This feature is incomplete. The remaining tasks are listed in eigenjira:FRG-152.
REVIEW jvs 25-June-2006: Regarding identifiers, there's a discrepancy between how the name of a sample is defined and referenced. When it is defined, it is as an SQL identifier, but when it is referenced, it is as a literal string. Since we've taken the route of an explicit SQL clause instead of a UDX, we have the option of removing this discrepancy by making the reference an identifier instead of a literal string. This would be an improvement in user-friendliness, but maybe you want to keep it this way to indicate that the referenced sample doesn't have to actually exist at all levels? The same discrepancy exists in some other places, like in set schema vs. create schema; note that for set schema the SQL standard actually says that the referencing string expression is evaluated and then reparsed as an identifier, so set schema 's' and set schema 'S' are equivalent, whereas set schema '"s"' is different. If we want to keep the discrepancy, I would say follow the create/set schema rules for consistency. See DdlSetContextStmt for where the string evaluation and reparsing happens. If we follow this and allow an expression to be evaluated instead of just a literal, it's possible to give different users different sample results via reference expressions like SUBSTITUTE(CURRENT_USER||'_SMALL').

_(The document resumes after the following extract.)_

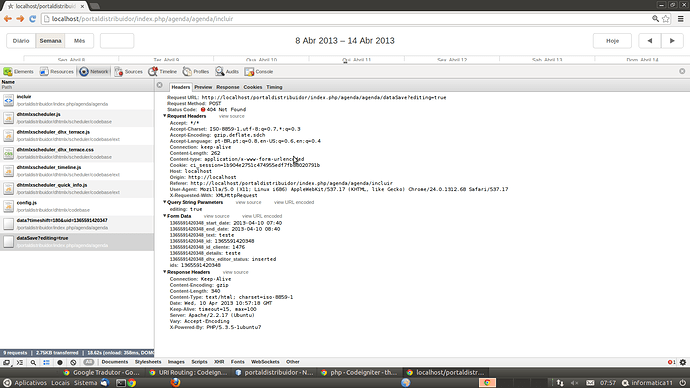
Task: Open the Timeline panel
Action: (x=162, y=72)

jhyde replies, 4-December-2006: Yes, something similar to indicating "that the referenced sample doesn't have to actually exist at all levels". Sample dataset matches should be fuzzy, although I'm not yet sure what the best matching algorithm should be. As you say, sample datasets are currently inherited. It might also be useful for the sample name to be interpreted as a regexp. I'd like to keep identifiers as string expressions for now, and nail down the precise semantics when we have more experience using these in the field.